Wednesday, January 4, 2012

Classically Derived Ceramic Floor Designs

Illustration: Minton and Co. Ceramic Floor Design, 1851.

The Gothic Revival period of the mid-nineteenth century onwards can sometimes seem all-pervasive and it is therefore standard to see all companies supplying the interiors market with a preponderance of medieval inspired decorative work. However, as with all things, nothing is ever quite as neat, tidy and simple as some would perhaps prefer.

As with any period of the decorative arts, despite the fact that many are swept along within the framework of fashion and contemporary style often dictated by self-proclaimed arbiters of taste, much also depends on the more intimate and individual critique of personal taste and the perception and projection of the uniqueness of the individual. Of course, much also depends on actual and perceived status and in this respect companies that supplied the decorative official state and private domestic market were more than willing to cater.

Minton and Co which is a company very much associated with the Gothic Revival, they did after all produce ceramic tile work supplied by the designer who most saw as being if not the originator of the movement, then at least one of its most vociferous champions, Augustus Welby Northmore Pugin. However, the company also produced decorative work that could only be described as being within the classical mould. 
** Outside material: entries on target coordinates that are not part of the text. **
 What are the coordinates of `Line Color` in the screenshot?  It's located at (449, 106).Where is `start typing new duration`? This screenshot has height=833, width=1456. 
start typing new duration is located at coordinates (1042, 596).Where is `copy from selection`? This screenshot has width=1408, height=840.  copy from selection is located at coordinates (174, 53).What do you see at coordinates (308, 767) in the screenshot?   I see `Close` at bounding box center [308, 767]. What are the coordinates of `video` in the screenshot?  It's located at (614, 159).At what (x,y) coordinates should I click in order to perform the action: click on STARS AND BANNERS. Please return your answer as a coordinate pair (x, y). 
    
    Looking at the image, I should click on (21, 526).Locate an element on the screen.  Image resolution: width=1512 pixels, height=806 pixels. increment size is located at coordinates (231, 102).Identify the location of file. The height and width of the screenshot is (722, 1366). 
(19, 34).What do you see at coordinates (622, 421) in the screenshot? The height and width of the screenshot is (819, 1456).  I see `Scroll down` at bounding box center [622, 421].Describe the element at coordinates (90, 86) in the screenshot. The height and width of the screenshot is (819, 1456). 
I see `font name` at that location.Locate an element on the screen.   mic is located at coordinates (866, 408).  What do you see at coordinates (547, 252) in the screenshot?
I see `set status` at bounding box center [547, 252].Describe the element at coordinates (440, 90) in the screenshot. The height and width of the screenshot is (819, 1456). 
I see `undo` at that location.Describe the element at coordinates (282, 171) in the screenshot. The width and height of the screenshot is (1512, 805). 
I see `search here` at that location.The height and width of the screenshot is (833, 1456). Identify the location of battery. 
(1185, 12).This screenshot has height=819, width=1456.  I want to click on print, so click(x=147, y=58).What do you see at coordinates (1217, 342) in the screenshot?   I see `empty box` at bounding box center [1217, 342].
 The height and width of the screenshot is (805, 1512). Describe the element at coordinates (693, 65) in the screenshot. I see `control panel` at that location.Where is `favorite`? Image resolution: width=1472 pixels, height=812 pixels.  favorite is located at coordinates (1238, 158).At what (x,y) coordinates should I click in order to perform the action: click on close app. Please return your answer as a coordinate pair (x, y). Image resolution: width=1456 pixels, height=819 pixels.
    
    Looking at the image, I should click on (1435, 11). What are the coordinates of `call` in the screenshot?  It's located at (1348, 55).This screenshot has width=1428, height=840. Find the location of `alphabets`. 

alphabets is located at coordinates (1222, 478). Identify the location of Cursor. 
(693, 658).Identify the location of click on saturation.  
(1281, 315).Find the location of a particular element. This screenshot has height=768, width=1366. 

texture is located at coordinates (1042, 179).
The two examples illustrating this article were published in 1851 and show plans for ceramic floor designs that are entirely classically motivated. Interestingly, they were shown within a publication alongside their more easily recognised medieval styled work. Although much has been said of the 'Battle of the Styles,' the famous arrangement whereby classical derived architecture and decoration was firmly locked in a bitter and often acrimonious public debate, some would say battle to the death, with medieval derived architecture and decoration, it was perhaps not all that it might have seemed, at least to many of the companies that supplied decorative to both sides of the argument. It seems sometimes as if the posturing was a little magnified, a little over-blown and certainly fuelled by those who had most to gain or lose in the public argument. Companies such as Minton and Co could not afford to alienate customers, potential or otherwise and therefore took the pragmatic option of supplying both camps with the best decorative work they could offer.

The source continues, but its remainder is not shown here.